Aussi, Territoires de Progrès renouvelle son appel de juin 2020 de la constitution d’une mission nationale d’étude sur le vote à distance, placée sous l’égide des partis politiques, d’experts constitutionnalistes avec des fédérations d’élus locaux, et chargée de procéder à l’évaluation des différentes modalités de vote à distance existantes dans les grandes démocraties (à l’instar des élections professionnelles en France) et des conditions de leur éventuelle transposition à nos élections générales, en complément des bureaux de votes. La sécurisation des modalités de vote à distance, parfaitement fiable et licite, devra être la pierre angulaire de cette réflexion.

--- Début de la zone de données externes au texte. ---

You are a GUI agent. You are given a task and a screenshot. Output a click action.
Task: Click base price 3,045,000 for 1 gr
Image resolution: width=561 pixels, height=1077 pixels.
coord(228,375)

En avril dernier, dans une lettre au Premier ministre qui sollicitait l’avis des partis politiques quant aux reports des élections 2021 dans le contexte sanitaire incertain, TdP regrettait que le Gouvernement n’ait pas envisagé de mettre en place des modalités de vote numérique. TdP y indiquait son souhait d’anticiper un recours massif au vote à distance et aux moyens technologiques afin d’assurer la compatibilité des opérations de vote avec toutes les occurrences sanitaires et de sécuriser l’expression du devoir civique des personnes les plus fragiles ou réticentes à s’exposer.

En novembre 2020, en écho aux élections américaines, une proposition de loi de Xavier Iacovelli, sénateur RDPI et secrétaire général de Territoires de Progrès, visant à étudier l’autorisation du vote par correspondance en France, a été enregistrée dans ce sens.